At different stages of the season, closing the gap on Bayern was there for the taking for Dortmund, but they failed to make the most of their opportunities. No team has been impervious to COVID infections, other illnesses, injuries, and/or suspensions, but there were several periods in the season where Nagelsmann had a very thin squad as a result of said circumstances accumulating. Despite all of this, Dortmund sporting director Michael Zorc still sees the financial gap between Bayern and the rest of the Bundesliga clubs as the main culprit for their continued domestic dominance.
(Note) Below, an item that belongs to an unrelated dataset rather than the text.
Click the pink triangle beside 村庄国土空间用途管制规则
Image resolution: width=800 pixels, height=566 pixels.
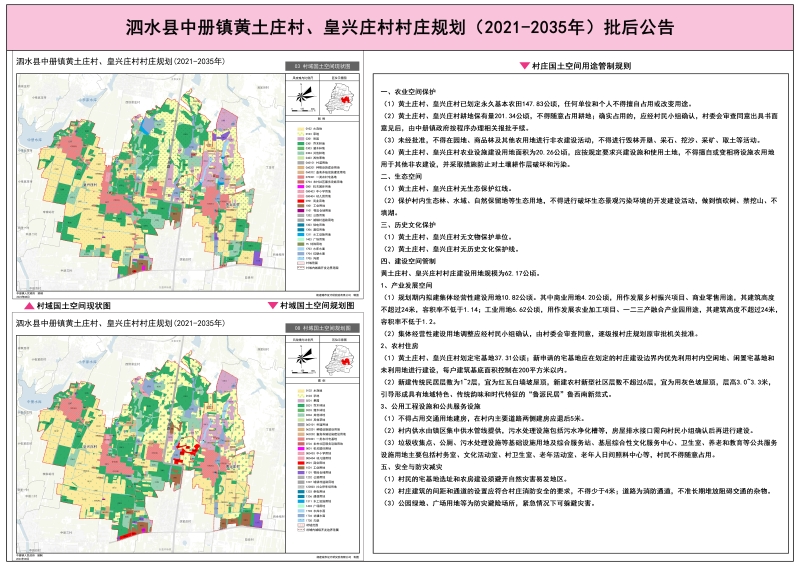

Zorc described the Bundesliga as an “uneven race” (Tz). We made 285 million euros less in sales than FC Bayern in the last financial year. This difference means that Bayern can afford around ten (Serge) Gnabrys more than we can in terms of salaries,” he passionately stressed. In his eyes, because of the large financial gap, the Meisterschale is automatically Bayern’s to lose. As long as there aren’t any catastrophic set backs in any given campaign, he feels they’ll easily win the title.
Much like what Philipp Lahm has recently expressed, Zorc wishes for title races to be much tighter in the future. Dortmund has gotten very used to finishing second behind Bayern, which is something Zorc said is absolutely no solace to consistently losing out to Bayern. “No one pats you on the shoulder on Westenhellweg in Dortmund for second place. This atmosphere is a danger for the club and its 800 employees. We need to get away from not being considered failure if you don’t become champions,” he explained.